I was of course, going under the assumption that he had yeast that can tolerate 20% alcohol.
Re: under optimum conditions for 20% how much sugar per gall
Posted: Fri Sep 20, 2013 10:09 pm
by Prairiepiss
bluejay wrote:I use solar panel electricity to distill so thats free,,apples are giving me some free ethanol and methanol but yields are low,,sugar runs good,,I run a bubbler and aminos with sugar and am growing tons of yeast,got pounds from a few jars but do not clean it up,its only for fuel..
Solar panel electricity? Not sure how you would consider that free. Ware and tare on the equipment ain't cheap. Hell I can't even afford the 1500 watt inverter I want. Let alone the panels, batteries, and charge controllers I want. And that still wouldn't be enough to run a still with.
To me going green is about conserving energy. Not wasting it.
Re: under optimum conditions for 20% how much sugar per gall
Posted: Fri Sep 20, 2013 10:11 pm
by Prairiepiss
Mazriam wrote:Prairiepiss wrote:That's all if you can get a 20% wash to finish out.
I was of course, going under the assumption that he had yeast that can tolerate 20% alcohol.
Even if he had a 20% tolerant yeast? That doesn't guarantee it will finish.
Re: under optimum conditions for 20% how much sugar per gall
Posted: Sat Feb 06, 2016 6:39 am
by bitter
Better of doing 2X the wash at 10% in the end will be better. Strip both the 10% washes and then do a spirit run on them all at once to make cuts better.
As said above %20 may not finish and if it does, will not taste good.
Edit: Dooh just realized this is the fuel.... part. I would say 14% about as high as I would go assuming the right yeast and nutrients to get it to ferment clean
One thing to think of though will take much longer to ferment a higher % alcohol wash.. can take 3x as long as a 8-10% wash.. So if time is critical to you..... might still be worth lower % washs. The 14% wash I did for a cleaning run took 2x the ferment time as the 8-10% washes I normally do
B
Re: under optimum conditions for 20% how much sugar per gall
Posted: Sat Feb 06, 2016 9:04 am
by DAD300
Time wasn't a factor...he has had over three years!
Re: under optimum conditions for 20% how much sugar per gall
Posted: Sun Feb 07, 2016 12:20 pm
by MDH
Agree that Ethanol fuel is a waste of time.
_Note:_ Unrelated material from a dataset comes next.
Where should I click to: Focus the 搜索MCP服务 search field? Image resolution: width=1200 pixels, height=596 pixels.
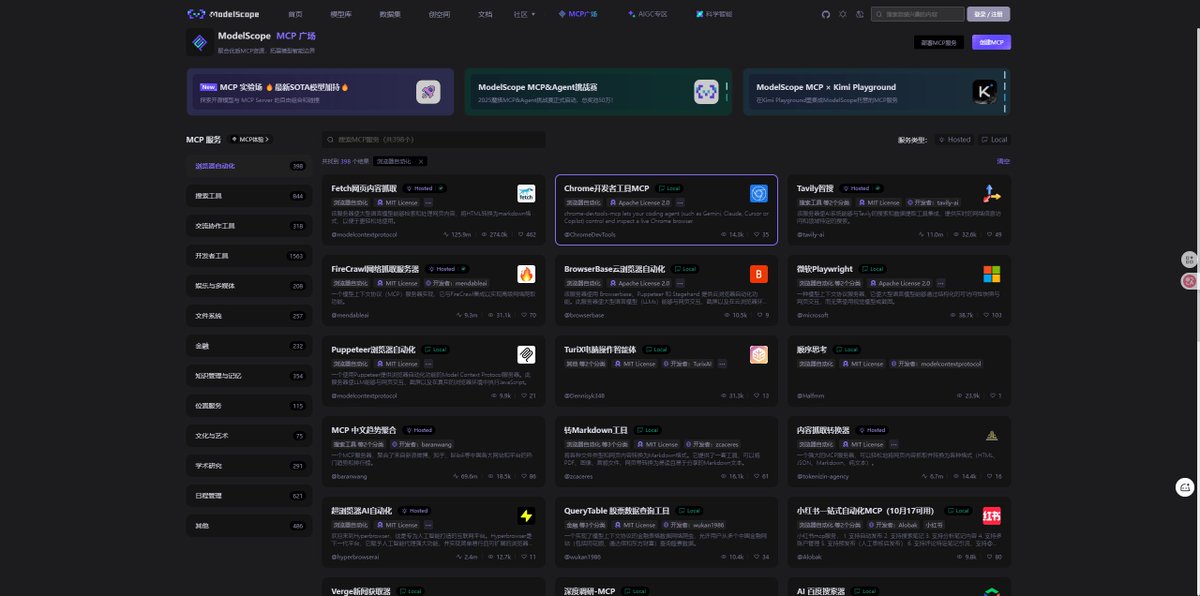point(435,140)
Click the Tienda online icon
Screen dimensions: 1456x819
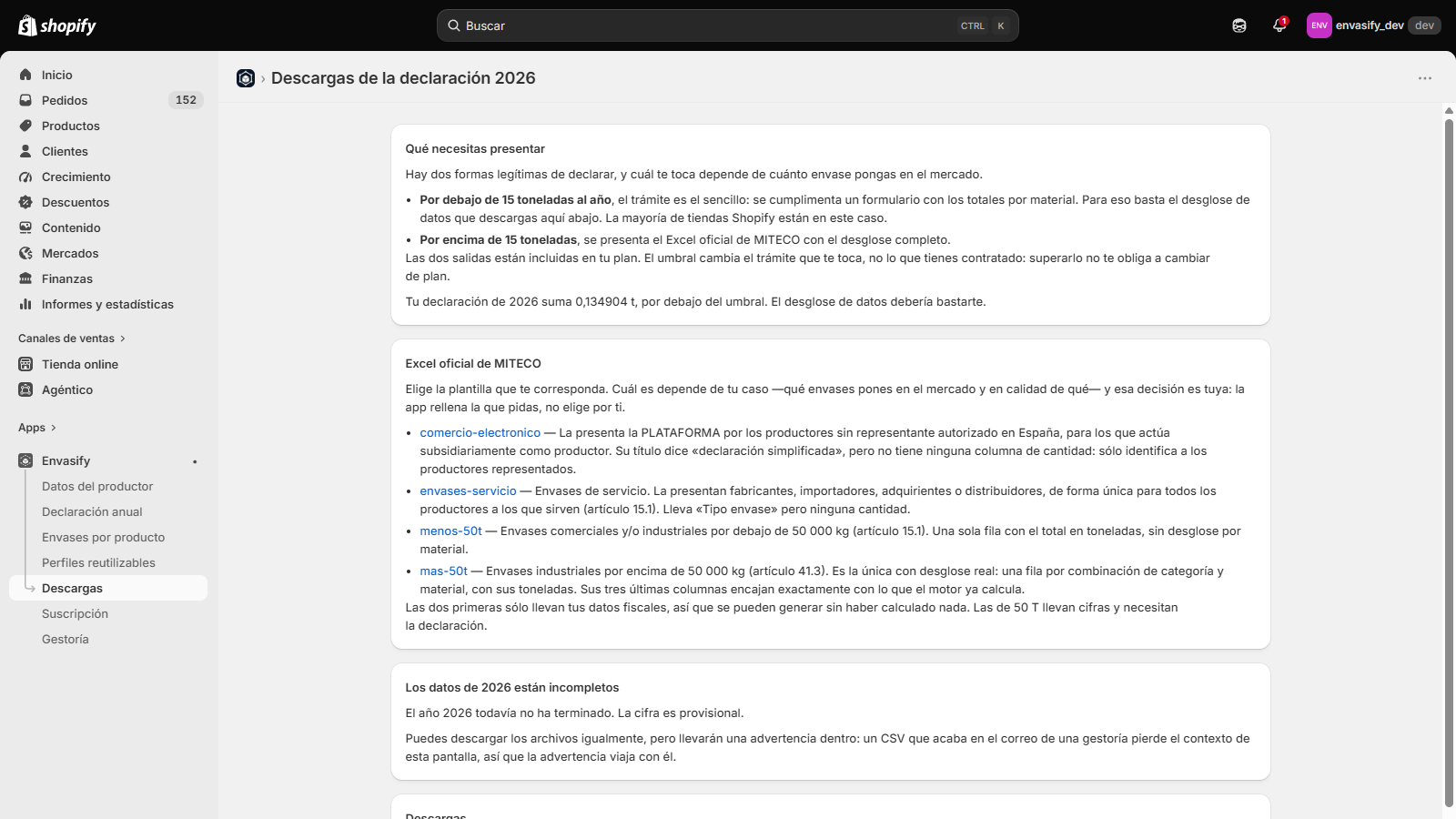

The conditions in which it's produced for E20 etc refined to an absolute tee. Every single bit of energy potentially lost in the distilling system is either put back into the system or made use of. They have thermodynamics, physics, chemical engineering experts on site daily in order to make these distilleries work optimally, and ship it by the trainload.
If you want fuel ethanol, buy it denatured in large volumes.
Re: under optimum conditions for 20% how much sugar per gall
Posted: Sun Feb 07, 2016 2:23 pm
by kiwi Bruce
The reason Industrial Ethanol is so cheap, is that it is a byproduct of oil/natural gas refining. They simply oxidize ethane gas with N2O (Laughing gas) and get industrial Ethanol. There was a huge stink in Russia two or three years ago when the public found out that the vodka being sold in state stores was not from a fermented starting stock, it all came from a gas wells. Good Night Nurse! I would be very upset as well. That's when it came out that the "New Russia" didn't have a ban on home-distillation, so the up turn in homemade vodka was dramatic.